Veja-se o que se está a passar com as escolas do 1º Ciclo do Básico. A Ministra elabora um despacho em que decide que as escolas têm de estar abertas até às 17.30 horas e depois que sejam outros, (autarquias, professores e pais) a resolver a forma de ocupar o tempo disponível das crianças após o horário lectivo. A partir de certa hora as escolas passam de espaço de conhecimento e saber e desenvolvimento pessoal, a um espaço assistencialista para mera guarda de crianças, com a consequente desvalorização da função e da profissão docente.

Agora as autarquias que paguem mais uns milhares de contos pelos transportes escolares e porque as escolas não têm meios para contratarem pessoas com qualificações adequadas para as actividades extracurriculares nas áreas das Expressões: Educação Física, Educação Musical, Educação Plástica e Educação Dramática, nestas horas de vazio lectivo fica um docente mais umas horas a guardar 70, 80, 100 crianças, transformando-o num vigilante.

No PCP defendemos uma escola a tempo inteiro, mas não à custa dos direitos dos trabalhadores docentes e não docentes. A escola a tempo inteiro deve ser um espaço e um tempo onde o aluno e o professor gostem de estar, uma escola que não pode ficar apenas reduzida ao professor de turma, onde existam as equipas multidisciplinares, que dêem respostas ao real desenvolvimento das competências a que se propõem os currículos, no quadro de uma Escola Pública Gratuita e de Qualidade.

É revelador do pensamento dominante nesta matéria, a solução defendida pelo actual Presidente da Câmara de Gaia, que defendeu publicamente que as escolas deviam estar abertas até às 24 horas.

Em vez de manipular as justas preocupações da maioria dos pais, que não tem dinheiro para pagar um ATL privado e que por isso se regozijam com a abertura das escolas se possível até regressarem a suas casas, o Governo deveria assumir as suas responsabilidades quanto ao financiamento das escolas do Ensino Básico, que deve ser suficiente para todas as actividades curriculares e extracurriculares. Não basta determinar que as escolas funcionem em horários alargados!

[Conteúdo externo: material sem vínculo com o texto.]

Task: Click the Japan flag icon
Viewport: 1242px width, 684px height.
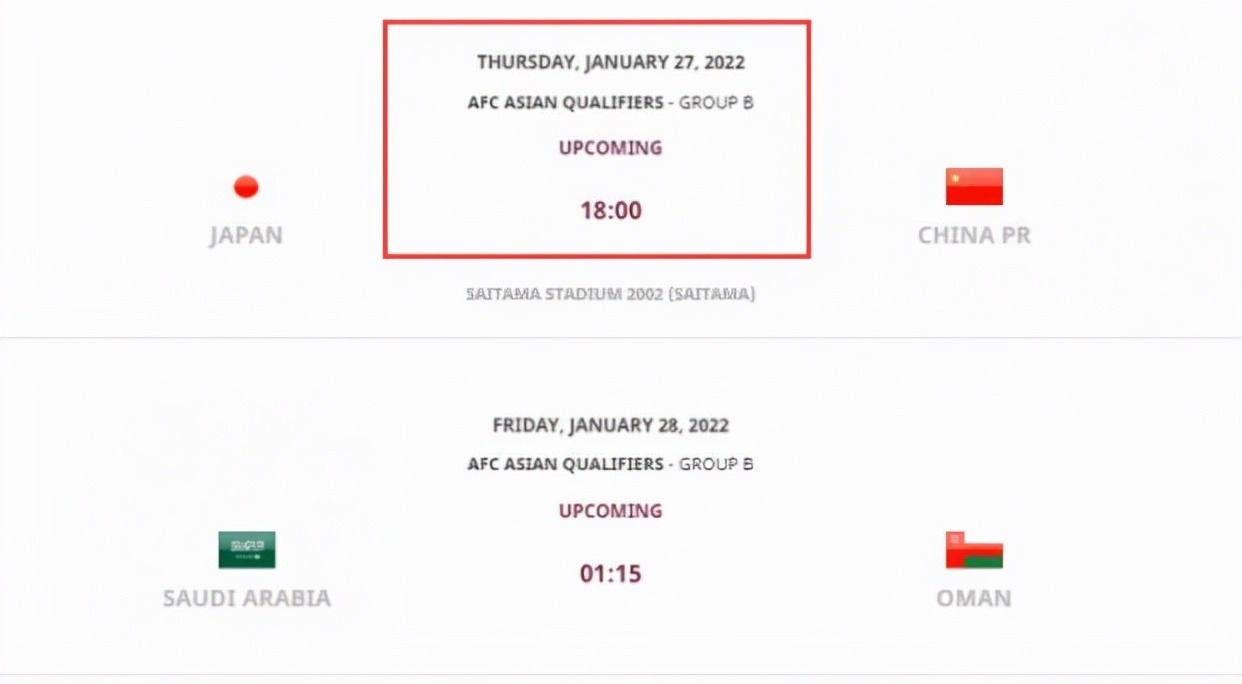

É também necessário dotar as escolas com os meios para que isso possa acontecer.

Já que o Governo promete na propaganda - numa nova versão da “paixão pela educação” de tão triste memória - que vai canalizar para o 1º Ciclo do Básico os maiores investimentos, seria um bom ponto de partida a Ministra da Educação emitir despacho suficiente para proibir e acabar de vez com uma prática de muitos anos na generalidade das escolas do 1º Ciclo do Ensino Básico, que consiste em a escola ter de pedir aos encarregados de educação uma determinada quantia (10, 20, 25 euros segundo os casos) no inicio do ano lectivo, a título de comparticipação nas despesas com material escolar. O Ministério da Educação deve assim cumprir o estatuído na Constituição e na Lei de Bases do sistema educativo quanto à gratuitidade da escolaridade obrigatória.

Mas desenganem-se todos aqueles que pensam estarmos apenas perante um problema de incompetência e incapacidade do governo, na resolução dos reais problemas que afectam o nosso sistema educativo e que colocam o nosso país na cauda dos países europeus, nos níveis de escolarização e de sucesso escolar. O que este conjunto de medidas configura é o ataque à Escola Pública e a real intenção de continuar a aprofundar um processo de alteração qualitativa do conceito de escola, que este Governo, a exemplo dos anteriores, tem vindo a concretizar, procurando com esta alteração que a escola tenha como objectivo central formar indivíduos a pensar unicamente nos interesses do mercado de trabalho, e não que forme os homens e as mulheres de amanhã para a vida activa e também para uma intervenção na vida política, social e cultural.

Para a resolução dos reais problemas da Educação em Portugal é fundamental o desenvolvimento de uma política educativa que assuma a educação como um valor estratégico para o desenvolvimento do País e para o reforço da identidade nacional, como prioridade para um efectivo combate ao abandono precoce da escola, ao insucesso escolar e educativo, e à exclusão social e escolar. Objectivo que exige o investimento numa Escola Pública de Qualidade, com gratuitidade de todo o ensino público como prioridade estratégica.